Look through the data below and show every line that includes "Task".

+++ Working data +++

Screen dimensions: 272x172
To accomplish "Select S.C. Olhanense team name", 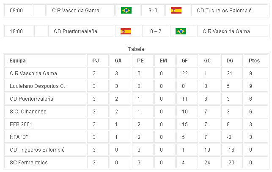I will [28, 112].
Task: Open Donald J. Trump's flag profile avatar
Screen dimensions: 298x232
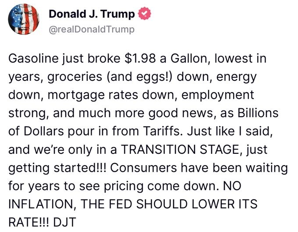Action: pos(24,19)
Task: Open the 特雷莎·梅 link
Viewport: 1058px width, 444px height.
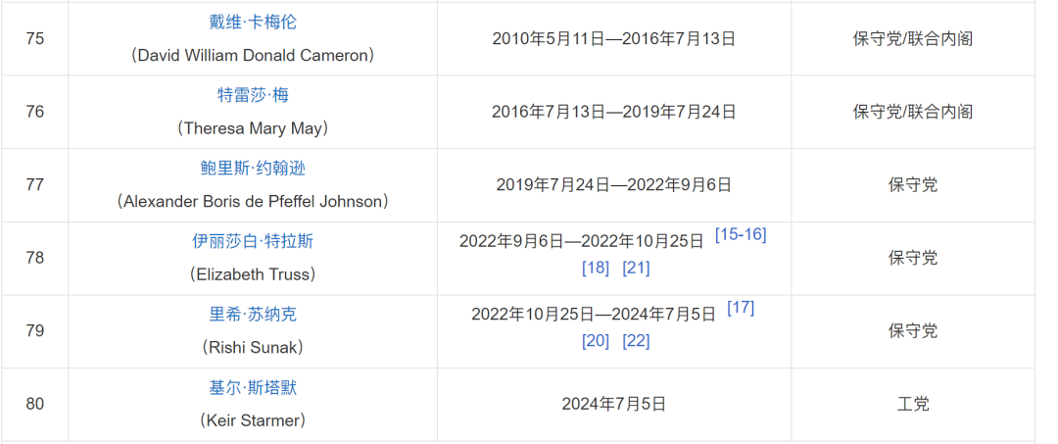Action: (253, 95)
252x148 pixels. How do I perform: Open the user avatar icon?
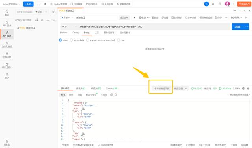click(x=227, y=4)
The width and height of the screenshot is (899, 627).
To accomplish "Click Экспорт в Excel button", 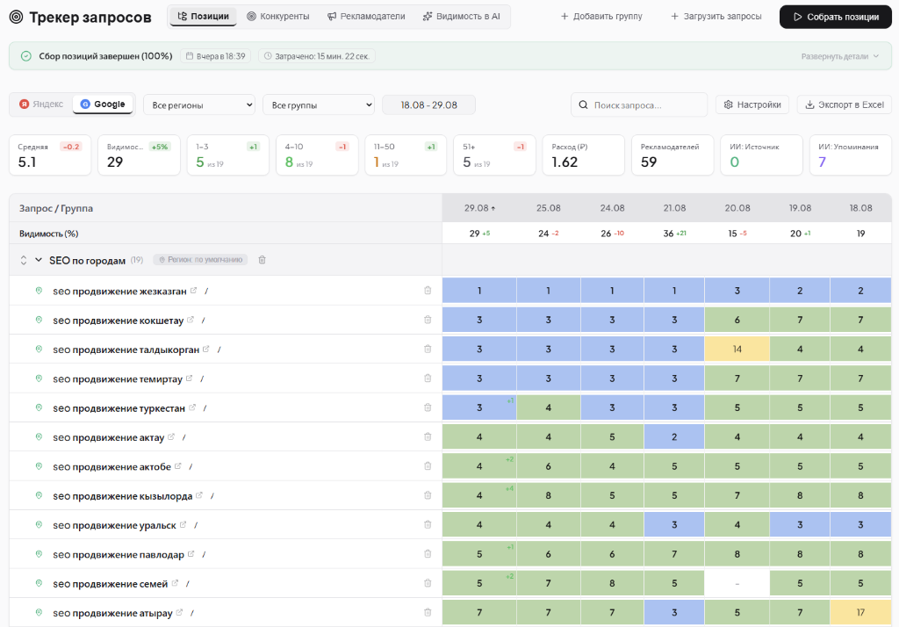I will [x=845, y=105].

+++

* _Finished exercise_
Task: Open Donald J. Trump's flag profile avatar
Task: Open the 特雷莎·梅 link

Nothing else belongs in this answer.